(Zero Hedge) — Earlier this week, tucked away from the public’s eyes, there was another round of drama involving Greek securities this time focused on Greek senior bank bonds which promptly tumbled back to post-referendum/pre-bailout #3 levels.
The catalyst was Friday’s pronouncement by Jeroen Dijsselbloem who said depositors will be shielded from any losses resulting from the restructuring of the nation’s financial system, but that senior bondholders would certainly be impaired and probably wiped out. In other words, once again the superpriority of various classes has been flipped on its head with general unsecured liabilities ending up senior to, well, senior bank claims.
As Bloomberg reported on Monday, while “Greece’s third bailout will spare depositors in any restructuring of the nation’s financial system, senior bank bondholders may not be so lucky, according to comments from Eurogroup President and Dutch Finance Minister Jeroen Dijsselbloem. The bondholders will be in line for losses if Greek lenders tap into any of the financial stability funds set aside in the new bailout.”
“Bondholders were overly optimistic because bail-in of senior bonds was not explicitly mentioned before,” said Robert Montague, a senior analyst at ECM Asset Management in London. “Today they were brought back down to earth with a bump.”
Which is bad news for bondholders, but the biggest losers will once again be depositors who represent the vast bulk of unsecured Greek bank liabilities.
Going back to Friday’s statement by the Eurogroup president, he specifically said that “the bail-in instrument will apply for senior bondholders, whereas the bail-in of depositors is explicitly excluded.” Which is confusing considering that bank stocks were broadly unchanged and in some cases rose. Of course, this makes no sense because as even a first year restructuring associate will tell you, according to traditional waterfall analysis, even the lowliest bond impairment means an equity wipeout. And yet, Greek bank equities are still trading at far more than just tip/nuisance value. Which, to repeat, makes no sense.

*Recorded information:*
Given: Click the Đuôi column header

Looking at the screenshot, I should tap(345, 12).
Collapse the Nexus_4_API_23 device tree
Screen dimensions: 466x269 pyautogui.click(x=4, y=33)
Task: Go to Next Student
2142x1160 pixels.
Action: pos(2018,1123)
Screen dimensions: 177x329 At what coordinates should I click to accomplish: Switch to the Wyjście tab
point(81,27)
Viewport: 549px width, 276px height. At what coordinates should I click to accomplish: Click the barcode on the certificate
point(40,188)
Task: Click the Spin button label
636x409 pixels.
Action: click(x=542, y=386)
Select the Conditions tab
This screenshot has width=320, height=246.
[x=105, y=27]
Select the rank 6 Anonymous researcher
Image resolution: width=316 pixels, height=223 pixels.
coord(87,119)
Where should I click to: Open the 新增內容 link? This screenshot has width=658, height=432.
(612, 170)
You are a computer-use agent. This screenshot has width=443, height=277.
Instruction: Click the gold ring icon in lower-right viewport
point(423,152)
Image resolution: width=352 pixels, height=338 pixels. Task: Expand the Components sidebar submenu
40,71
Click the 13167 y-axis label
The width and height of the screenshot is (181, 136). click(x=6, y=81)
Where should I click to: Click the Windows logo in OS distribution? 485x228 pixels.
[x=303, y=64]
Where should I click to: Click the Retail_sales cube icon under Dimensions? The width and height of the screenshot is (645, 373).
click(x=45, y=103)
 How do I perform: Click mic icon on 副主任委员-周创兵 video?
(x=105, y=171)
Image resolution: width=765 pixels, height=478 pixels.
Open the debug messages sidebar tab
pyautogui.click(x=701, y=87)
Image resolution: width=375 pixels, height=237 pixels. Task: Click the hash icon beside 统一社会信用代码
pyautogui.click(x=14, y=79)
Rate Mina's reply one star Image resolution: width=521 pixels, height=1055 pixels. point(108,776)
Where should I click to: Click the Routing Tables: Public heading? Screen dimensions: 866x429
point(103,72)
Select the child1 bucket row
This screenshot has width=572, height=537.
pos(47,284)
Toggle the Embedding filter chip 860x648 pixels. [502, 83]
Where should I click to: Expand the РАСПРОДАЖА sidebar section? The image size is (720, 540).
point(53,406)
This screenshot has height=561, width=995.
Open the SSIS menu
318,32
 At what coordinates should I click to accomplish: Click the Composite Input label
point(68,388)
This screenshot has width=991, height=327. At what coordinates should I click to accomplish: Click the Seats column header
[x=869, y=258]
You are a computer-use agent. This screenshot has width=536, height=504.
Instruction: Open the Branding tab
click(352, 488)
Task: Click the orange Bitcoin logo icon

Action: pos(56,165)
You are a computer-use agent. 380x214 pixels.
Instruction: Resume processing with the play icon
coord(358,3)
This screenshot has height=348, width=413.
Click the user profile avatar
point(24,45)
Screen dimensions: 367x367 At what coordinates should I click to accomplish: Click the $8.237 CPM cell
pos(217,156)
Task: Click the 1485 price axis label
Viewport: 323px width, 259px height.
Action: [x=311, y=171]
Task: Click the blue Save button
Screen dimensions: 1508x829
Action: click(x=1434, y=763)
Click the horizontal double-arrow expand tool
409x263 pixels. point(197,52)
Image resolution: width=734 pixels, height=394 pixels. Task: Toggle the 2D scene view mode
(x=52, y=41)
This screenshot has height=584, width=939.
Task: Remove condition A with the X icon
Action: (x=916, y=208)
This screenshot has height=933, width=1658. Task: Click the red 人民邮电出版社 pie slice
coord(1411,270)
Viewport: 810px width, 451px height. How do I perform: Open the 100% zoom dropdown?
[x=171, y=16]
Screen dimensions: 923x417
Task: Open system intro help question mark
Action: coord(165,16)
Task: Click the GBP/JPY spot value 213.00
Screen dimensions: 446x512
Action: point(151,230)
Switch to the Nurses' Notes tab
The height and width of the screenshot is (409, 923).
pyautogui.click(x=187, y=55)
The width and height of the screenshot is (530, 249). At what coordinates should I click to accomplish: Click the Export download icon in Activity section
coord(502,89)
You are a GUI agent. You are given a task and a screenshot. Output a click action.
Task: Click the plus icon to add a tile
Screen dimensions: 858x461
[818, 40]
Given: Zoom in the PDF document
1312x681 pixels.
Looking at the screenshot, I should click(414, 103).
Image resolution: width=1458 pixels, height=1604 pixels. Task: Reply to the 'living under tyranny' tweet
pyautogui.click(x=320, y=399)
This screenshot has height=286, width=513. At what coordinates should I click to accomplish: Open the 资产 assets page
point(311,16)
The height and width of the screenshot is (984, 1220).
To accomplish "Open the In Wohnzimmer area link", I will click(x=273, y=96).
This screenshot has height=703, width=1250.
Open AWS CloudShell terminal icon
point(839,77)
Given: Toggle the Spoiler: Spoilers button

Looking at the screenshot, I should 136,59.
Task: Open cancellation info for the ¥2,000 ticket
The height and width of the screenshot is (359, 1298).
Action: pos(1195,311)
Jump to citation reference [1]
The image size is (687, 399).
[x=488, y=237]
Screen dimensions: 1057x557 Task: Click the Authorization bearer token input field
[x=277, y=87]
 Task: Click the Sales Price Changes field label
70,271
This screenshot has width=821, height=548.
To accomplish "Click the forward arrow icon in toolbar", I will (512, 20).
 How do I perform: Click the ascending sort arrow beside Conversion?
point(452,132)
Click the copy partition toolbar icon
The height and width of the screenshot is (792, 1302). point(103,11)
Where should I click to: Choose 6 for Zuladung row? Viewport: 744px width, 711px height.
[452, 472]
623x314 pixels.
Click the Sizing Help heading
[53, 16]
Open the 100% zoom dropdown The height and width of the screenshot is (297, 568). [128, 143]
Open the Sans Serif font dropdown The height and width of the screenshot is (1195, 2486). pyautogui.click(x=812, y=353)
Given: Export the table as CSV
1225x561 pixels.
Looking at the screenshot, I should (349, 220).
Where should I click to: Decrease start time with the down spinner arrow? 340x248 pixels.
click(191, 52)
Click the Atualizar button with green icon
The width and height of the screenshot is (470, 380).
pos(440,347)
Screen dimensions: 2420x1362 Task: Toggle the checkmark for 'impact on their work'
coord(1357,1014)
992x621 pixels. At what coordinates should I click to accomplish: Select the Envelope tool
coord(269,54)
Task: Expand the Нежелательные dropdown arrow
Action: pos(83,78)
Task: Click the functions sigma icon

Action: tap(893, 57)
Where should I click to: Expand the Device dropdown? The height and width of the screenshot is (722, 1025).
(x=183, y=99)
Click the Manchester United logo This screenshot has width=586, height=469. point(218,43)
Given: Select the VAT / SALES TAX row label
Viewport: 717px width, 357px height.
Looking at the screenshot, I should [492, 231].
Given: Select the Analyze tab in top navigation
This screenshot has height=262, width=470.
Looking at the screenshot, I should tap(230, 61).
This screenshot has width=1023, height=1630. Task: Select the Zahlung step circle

*Given task 1:* In the article on Greek bank bonds, what firm does Robert Montague work for, and where is it based?
*Given task 2:* Pick up the article on Greek bank bonds right after its final sentence and keep writing it.

*Task output 1:* ECM Asset Management, in London.

*Task output 2:*
But that is not surprising: little of what Europe is doing with Greece makes any sense. Other agree:
“It is not clear how they will make it possible to bail-in bonds while excluding deposits, but as we have seen in other problematic situations, where there is a will there will be a way,” said Olly Burrows, London-based financials analyst at brokerage firm CRT Capital. “We call Dijsselbloem’s solution a bail-up: part bail-out, part bail-in and part cock-up.”
And yet, it appears that following the weekend, Europe realized that it is now openly flaunting the conventional restructuring protocol.
As a reminder, Greece’s euro-area creditors made adoption of the European Union’s Bank Resolution and Recovery Directive, or BRRD, a precondition of the bailout. The directive, which makes it easier to impose losses on senior creditors, should rank senior unsecured bondholders and depositors equally, said Olly Burrows, London-based financials analyst at brokerage firm CRT Capital.
This is something which Dijsselbloem may not have been aware of when he said that one senior class would be impaired while another pari passu group of liabilities, i.e., depositors, would be protected. As noted above, that makes no sense.
Which is probably why on Monday, Bloomberg followed up with a report that a recapitalization of Greek banks will exclude all depositors from losses until the EU’s Bank Recovery and Resolution Directive rules go into effect on Jan. 1, citing an EU official.
Needless to say this was vastly different to Dijsselbloem’s blanket guarantee statement, and suggests that depositors will indeed be bailed-in (if mostly those above the €100,000 insured limit, although as European history has shown, rules will be made up on the spot and we would not at all be surprised if deposits under the insured limit are also confiscated), but not right now: only after BRRD rules come in place on the first day of 2016.
Europe’s eagerness to promise depositor stability is transparent: the finmins will do everything in their power to halt the bank run from banks which will likely be grappling with capital controls for months if not years. Still, absent some assurance, there is no way that the depositors would be precluded from withdrawing all the money they had access to, which in turn would assure that the €86 billion bailout of which billions are set aside for bank recapitalization, would be insufficient long before the funds are even transfered.
According to an Aug. 14 Eurogroup statement an asset quality review of Greek banks will take place before the end of the year,
“We expect a comprehensive assessment of the banks – so-called Asset Quality Review and Stress Tests – by the ECB/SSM to take place first,” European Commission spokeswoman Annika Breidthardt tells reporters in Brussels. “And this naturally takes a few weeks.”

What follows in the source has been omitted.